Proposal + seeking champion: Composable promise concurrency management

Repo: GitHub - isiahmeadows/proposal-promise-schedule: A proposal to add composable promise concurrency management

Promise concurrency management is awkward, obtuse, and plainly difficult at times. It gets non-trivial extremely fast, and is severely fraught with pitfalls and edge cases. And that's even before you attempt any optimizations. (For brevity's sake, I'm not including examples here - follow the link and you'll understand why.)

This proposal took several iterations, including significant intermittent experimentation for years on code in the wild before I finally narrowed it down to something like the above. But at this point, I can't really think of an API that fits right in idiomatically with the way we use promises in practice any better. I actually like this API - it feels fun and rewarding to use, something I can't say about a lot of things programming-wise.

1 Like

This ... is the feature I need, and didn't even know I needed.

There have certainly been times where I've wanted to cap the number of active promises, to prevent sending out a gazillion REST requests or database queries at the same time. Sometimes this occurs in production code, and the amount of ugly (and potentially buggy) code I would have to put in to implement this properly is scary. Sometimes this occurs in a database-upgrade script where I'm not really inclined to do anything too complicated or depend on anything external, so I just throw together a very non-performant solution.

This also provides a very easy solution for the whole sync-errors while setting up promises issues, as discussed at length here (it might not be what the O.P. wanted in that thread, but it'll certainly make me happy).

It's a very creative API too - I love how simple it feels, yet it has so much power.

I'm not 100% sure but isn't Promise.map from bluebirdjs have similar goal?
http://bluebirdjs.com/docs/api/promise.map.html

@MaxGraey I have a link to that in my proposal.

A function that took an iterable of promise-returning functions, combined with a concurrency option, seems like it'd be simpler to me than the schedule callback you've described.

May bad, didn't see this

I get that, but when you need to schedule tasks within tasks, that falls apart. That can happen very easily with sufficiently large amounts of I/O-heavy processing work where not everything is a nice single collection I can just append to, and that's where the reentrancy part of my proposal comes into play. (I've already run into that at work, too.) There's also the issue of if you need to asynchronously push tasks to the queue, you can't just use a plain iterable to do it. And my follow-on of allowing task prioritization and weighting would be much more awkward to add if you used an iterable of tasks - while this doesn't have broad use, it does have some utility in that it's useful for coordinating certain sets of heterogenous tasks.

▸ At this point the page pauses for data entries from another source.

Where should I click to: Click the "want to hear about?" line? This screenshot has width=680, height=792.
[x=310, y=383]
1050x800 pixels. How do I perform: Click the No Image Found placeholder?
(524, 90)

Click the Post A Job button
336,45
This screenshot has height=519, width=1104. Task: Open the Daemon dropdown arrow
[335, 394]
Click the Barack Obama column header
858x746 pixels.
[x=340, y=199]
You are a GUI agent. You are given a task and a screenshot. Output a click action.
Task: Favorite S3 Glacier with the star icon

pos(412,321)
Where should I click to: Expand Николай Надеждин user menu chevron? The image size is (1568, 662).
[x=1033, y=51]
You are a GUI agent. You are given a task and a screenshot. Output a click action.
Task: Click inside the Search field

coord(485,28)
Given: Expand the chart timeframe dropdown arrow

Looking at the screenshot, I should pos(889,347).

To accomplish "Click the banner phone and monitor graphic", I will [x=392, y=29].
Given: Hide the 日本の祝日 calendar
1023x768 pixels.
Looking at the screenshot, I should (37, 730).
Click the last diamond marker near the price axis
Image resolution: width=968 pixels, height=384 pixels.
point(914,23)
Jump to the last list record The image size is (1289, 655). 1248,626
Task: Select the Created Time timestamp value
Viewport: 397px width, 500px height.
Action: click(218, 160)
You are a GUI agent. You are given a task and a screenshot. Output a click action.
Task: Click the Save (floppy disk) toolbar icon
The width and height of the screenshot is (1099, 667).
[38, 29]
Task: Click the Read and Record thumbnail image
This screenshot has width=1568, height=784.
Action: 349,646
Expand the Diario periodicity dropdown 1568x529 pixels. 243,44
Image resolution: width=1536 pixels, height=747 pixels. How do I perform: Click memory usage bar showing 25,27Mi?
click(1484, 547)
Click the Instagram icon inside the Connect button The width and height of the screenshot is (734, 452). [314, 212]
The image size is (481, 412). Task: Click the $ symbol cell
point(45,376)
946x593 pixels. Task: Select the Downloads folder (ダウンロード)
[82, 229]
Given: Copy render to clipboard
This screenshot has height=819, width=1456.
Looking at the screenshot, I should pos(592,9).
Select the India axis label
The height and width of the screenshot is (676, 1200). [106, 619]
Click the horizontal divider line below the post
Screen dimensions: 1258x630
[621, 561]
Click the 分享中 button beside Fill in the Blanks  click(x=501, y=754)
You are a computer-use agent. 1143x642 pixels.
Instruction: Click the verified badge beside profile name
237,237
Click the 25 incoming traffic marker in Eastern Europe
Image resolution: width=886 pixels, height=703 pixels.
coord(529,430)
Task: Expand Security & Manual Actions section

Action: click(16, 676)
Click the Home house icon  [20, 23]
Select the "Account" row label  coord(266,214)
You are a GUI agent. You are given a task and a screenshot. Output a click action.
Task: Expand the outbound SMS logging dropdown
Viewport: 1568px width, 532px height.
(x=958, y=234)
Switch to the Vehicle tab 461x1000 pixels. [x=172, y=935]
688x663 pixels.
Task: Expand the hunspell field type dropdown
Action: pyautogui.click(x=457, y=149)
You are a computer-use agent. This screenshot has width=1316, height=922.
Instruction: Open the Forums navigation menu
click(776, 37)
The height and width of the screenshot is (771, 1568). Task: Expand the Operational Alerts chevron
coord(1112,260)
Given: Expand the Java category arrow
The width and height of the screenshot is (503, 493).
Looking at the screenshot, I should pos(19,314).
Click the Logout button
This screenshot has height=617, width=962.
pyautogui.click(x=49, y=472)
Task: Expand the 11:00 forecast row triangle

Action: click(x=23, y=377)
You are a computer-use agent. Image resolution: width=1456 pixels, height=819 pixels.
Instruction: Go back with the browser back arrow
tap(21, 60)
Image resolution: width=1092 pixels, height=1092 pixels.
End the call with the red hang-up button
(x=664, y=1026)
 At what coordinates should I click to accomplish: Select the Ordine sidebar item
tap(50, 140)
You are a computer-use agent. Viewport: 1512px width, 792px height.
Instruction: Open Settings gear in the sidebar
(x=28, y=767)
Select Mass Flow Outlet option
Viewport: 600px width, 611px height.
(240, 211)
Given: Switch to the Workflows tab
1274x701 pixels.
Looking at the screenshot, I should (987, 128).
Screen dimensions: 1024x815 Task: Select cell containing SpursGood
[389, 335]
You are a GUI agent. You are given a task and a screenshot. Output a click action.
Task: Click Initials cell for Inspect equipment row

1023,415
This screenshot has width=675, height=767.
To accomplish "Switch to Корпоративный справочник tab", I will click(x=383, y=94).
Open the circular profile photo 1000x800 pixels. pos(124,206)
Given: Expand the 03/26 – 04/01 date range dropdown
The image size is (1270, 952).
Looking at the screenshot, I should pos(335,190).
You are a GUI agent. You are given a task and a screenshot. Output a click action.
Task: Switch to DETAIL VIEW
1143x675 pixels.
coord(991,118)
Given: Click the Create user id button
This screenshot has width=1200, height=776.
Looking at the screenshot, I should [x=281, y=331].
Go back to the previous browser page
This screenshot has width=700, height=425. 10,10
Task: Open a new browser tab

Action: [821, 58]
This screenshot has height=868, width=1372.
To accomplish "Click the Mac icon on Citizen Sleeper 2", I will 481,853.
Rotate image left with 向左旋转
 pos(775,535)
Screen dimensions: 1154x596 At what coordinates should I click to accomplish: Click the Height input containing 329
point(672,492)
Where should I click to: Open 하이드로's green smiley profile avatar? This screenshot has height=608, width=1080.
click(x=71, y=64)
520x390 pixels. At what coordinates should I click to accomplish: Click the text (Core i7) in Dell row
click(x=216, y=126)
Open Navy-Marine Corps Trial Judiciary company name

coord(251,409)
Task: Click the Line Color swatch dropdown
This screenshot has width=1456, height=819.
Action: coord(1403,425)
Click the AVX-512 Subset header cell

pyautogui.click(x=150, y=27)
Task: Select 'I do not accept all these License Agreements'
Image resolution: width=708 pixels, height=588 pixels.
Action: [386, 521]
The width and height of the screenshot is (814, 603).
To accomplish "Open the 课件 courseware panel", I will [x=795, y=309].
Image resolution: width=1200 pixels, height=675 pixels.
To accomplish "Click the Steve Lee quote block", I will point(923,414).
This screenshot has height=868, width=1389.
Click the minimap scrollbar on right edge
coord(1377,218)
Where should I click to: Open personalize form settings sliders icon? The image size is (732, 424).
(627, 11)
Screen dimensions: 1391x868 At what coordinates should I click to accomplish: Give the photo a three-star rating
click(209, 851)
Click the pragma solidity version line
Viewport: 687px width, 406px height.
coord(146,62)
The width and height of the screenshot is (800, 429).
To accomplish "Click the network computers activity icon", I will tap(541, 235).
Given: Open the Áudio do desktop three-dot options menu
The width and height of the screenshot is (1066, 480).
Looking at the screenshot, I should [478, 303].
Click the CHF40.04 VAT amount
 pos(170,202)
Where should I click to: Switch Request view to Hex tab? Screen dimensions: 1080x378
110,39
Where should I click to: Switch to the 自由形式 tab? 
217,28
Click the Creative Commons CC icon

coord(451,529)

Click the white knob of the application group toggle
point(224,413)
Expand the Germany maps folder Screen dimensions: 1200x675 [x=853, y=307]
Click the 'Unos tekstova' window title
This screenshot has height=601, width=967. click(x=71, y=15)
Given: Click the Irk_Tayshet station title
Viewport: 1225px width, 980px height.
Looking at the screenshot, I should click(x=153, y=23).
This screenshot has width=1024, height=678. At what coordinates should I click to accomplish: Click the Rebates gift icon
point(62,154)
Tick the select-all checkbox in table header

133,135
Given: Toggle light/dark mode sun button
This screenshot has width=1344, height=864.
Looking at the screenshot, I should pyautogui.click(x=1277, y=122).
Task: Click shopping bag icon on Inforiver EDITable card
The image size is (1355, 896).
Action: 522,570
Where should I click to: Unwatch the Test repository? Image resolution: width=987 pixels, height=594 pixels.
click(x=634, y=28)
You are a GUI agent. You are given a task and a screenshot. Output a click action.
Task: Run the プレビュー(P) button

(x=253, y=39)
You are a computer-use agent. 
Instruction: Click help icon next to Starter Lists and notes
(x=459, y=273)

I do want to note that in terms of library precedent, only two libraries I linked actually follow that pattern of basically a concurrency-limited forEach. when takes a guard-based approach, and d3-queue and vow-queue (linked at the bottom) use an explicit task queue object. Mine is functionally closer to the latter two as it provides a little more power and in effect works almost as a local mini event loop.

1 Like

I think this problem could also be reformulated as two distinct problems, one being the production of an async iterator from events, the other one being the parallel processing of an iterator (as already mentioned by ljharb). I'm thinking of something like:

AsyncIterator.fromProducer(produce => /* call produce(...) multiple times */)
  .map(process)
  .parallel(10)
  .consume(); // actually rather .forEach(nothing), but that looks so weird just to "consume" an iterator

By splitting up these two, they can be composed with the new async iterator helpers:

const accounts = await users.values()
  .map(getAccount)
  .parallel(10)
  .toArray();

The .parallel(max) function would be called on a (possibly synchronous) iterator yielding Promises and would return an async iterator. When consumed, it would then already consume the next max values from the origin, and would yield the value of the first Promise resolving (then consuming the next one).

This for sure is not as thought out as the proposal is, just wanted to throw in a totally different way of thinking about the problem space, which I think is far larger than the problems presented in the proposal (thinking of Streams, time based rate limiting, ...).

2 Likes

I can go with that. FWIW, I'm not seeking much beyond just getting it in the pipeline. Feel free to file an issue with that alternate formulation - I'd love to discuss it a little more at length.

I've added a case study to the README explaining a use case where such a thing would fall apart. Basically, the issue is when one task depends on another. It's possible in theory to hack around it, but it gets extremely awkward and you're almost better off starting from scratch and just not using it.